What is Circuit Bending?

There are some things you hear about that can just boggle your mind. This is one of them. Circuit bending is an art form unlike any other - it requires intelligence, creativity and a smidgeon of insanity. Let's explain what it is...
What's it all about?
Ever had one of those kids toys that says things like "The Cow goes Moo"? Circuit bending is the process of turning that into "The Cow goes BZZZZZZzzzzzBZBEOgeOCEOOOOOooooooo". It is finding conventional things such as toys and music making machines, usually cheap or second hand ones, opening them up and playing around with their internal circuits until they make sounds they weren't necessarily designed to make.
More specifically, this involves the circuit bender putting a jumper wire between two points on the circuit board and seeing what sound is made from the device's internal speaker. If it makes some awesome noise that they like, they can make it more permanent by soldering buttons or switches to connect those points, turning it into a modification or "mod" of the original device.
When did it start?
It has been going for as long as these toys and keyboard have been invented. There are always people who have messed with things in ways they weren't intended to be messed with... However, the first recorded circuit-bender, and the man who coined the term "circuit bending" is Reed Ghazala; a musician and experimental instrument builder.
The multi talented American started his circuit bending fascination by chance, when he accidentally short circuited a toy amplifier against a metal object in his desk, making a crazy sound. Instead of getting annoyed, he decided to make an art form out of it, and continues to promote the experimental phenomenon on his website.
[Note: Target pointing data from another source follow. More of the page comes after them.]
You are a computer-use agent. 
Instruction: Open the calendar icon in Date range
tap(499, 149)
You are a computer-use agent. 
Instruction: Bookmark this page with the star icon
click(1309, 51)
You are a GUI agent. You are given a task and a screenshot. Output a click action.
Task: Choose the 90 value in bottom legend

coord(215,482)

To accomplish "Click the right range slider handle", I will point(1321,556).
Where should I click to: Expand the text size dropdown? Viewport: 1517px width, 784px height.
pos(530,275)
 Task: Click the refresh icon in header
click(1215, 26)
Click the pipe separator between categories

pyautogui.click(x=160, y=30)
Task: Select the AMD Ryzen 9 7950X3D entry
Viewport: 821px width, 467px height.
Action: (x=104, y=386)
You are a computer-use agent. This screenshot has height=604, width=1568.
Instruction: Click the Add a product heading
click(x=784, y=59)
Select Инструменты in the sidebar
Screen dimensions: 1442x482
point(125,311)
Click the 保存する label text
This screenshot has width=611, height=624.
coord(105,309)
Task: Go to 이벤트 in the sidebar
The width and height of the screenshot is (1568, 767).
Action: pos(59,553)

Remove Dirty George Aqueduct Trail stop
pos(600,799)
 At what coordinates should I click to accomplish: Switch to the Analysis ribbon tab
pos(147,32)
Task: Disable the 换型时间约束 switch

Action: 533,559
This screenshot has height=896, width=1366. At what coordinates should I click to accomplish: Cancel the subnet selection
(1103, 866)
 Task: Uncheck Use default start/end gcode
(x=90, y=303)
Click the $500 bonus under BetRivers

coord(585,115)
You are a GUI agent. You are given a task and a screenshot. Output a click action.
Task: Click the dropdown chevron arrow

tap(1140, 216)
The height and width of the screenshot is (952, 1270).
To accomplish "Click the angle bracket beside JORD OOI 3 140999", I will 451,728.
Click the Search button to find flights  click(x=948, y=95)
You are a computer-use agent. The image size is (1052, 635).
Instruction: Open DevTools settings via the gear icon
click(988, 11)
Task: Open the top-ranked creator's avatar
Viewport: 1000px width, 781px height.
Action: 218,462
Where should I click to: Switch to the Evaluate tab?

This dedication has earned him the title of "The Father of Circuit Bending" by Circuit Bending enthusiasts.
How did it get popular?
It started gaining popularity, however, past the year 2000 with events like The "XCOM Extreme Computing Festival" giving limelight to circuit benders and programmers who dared to design unusual and downright mental sounds from their existing toys. More recently, with genres such as chiptune and glitch hop advocating the use of circuit-bent electronics in a more accessible and musical way, the art form has gained new levels of popularity. Artists use anything from the previously mentioned childrenís toys to Guitar Hero controllers to retro drum machines to create their signature sound and impress on stage.
Why is Circuit bending so crazily entertaining?
It's delving into the insides of a device you have no clue how it works and seeing what noises you can make. It's learning by trial and error how to make the most painful, hilarious and inspiring noises you can from devices that were not made to do so. Some people go as far as to say it's a spiritual process - controlled chaos, bringing things into existence that should not exist. While that view is not for everyone, I think most people can appreciate the element of fun created by just messing around with toys and seeing what they can do.
How do I get started?
First things first - under no circumstances do you ever open up and attempt to circuit bend anything that is connected to the mains. You will die - and that would be a seriously stupid way to die.
A couple of techniques to get you started:
If you connect the output of the synth/sample circuit that makes the sound in a device to the input of the amp circuit, then the output of the amp circuit to an input on the synth circuit, then trigger the device, chances are you'll get some seriously obscure feedback-loop sounds!
Clock Bending
If your device has what is known as an "R/C" clock, you can make yourself a sweet pitch bend device! Just press on it gently (it should be a resistor near the synth chip) and you'll hear the pitch change as you do so!
Remember, the whole art form is based on experimentation - see what crazy sounds you can make with any old toys and synths you have lying around...
Whether it's the start of a new way of life or just good for a laugh is up to you!